━━ DATA SECTION

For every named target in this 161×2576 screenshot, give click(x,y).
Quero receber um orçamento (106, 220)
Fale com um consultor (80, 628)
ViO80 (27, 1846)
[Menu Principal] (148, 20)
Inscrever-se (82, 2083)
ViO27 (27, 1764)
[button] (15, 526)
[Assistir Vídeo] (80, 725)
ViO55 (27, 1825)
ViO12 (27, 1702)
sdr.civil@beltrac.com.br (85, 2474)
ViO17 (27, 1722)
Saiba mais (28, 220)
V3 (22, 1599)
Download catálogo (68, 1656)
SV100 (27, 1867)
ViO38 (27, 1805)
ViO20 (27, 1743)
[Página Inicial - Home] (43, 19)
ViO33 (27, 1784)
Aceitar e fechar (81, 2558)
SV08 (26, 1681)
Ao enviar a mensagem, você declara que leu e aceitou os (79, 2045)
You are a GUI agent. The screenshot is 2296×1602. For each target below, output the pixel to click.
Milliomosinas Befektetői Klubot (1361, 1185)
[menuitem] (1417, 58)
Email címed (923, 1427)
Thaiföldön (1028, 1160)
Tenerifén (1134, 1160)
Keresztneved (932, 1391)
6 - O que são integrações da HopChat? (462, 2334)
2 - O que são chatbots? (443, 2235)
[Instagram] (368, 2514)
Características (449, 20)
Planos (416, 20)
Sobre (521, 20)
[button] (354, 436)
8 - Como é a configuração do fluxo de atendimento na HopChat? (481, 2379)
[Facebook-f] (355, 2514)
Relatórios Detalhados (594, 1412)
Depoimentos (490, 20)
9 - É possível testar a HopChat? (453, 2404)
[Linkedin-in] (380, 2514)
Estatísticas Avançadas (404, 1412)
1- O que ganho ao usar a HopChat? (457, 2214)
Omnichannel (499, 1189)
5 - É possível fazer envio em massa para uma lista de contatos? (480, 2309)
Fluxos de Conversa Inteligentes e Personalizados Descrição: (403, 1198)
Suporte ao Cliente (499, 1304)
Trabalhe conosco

━━━━

TRY IT ▸ If a line in the material above holds "target", copy it.

WRITTEN RESPONSE ▸
For every named target in this 161×2576 screenshot, give click(x,y).
You are a GUI agent. The screenshot is 2296×1602. For each target below, output the pixel to click.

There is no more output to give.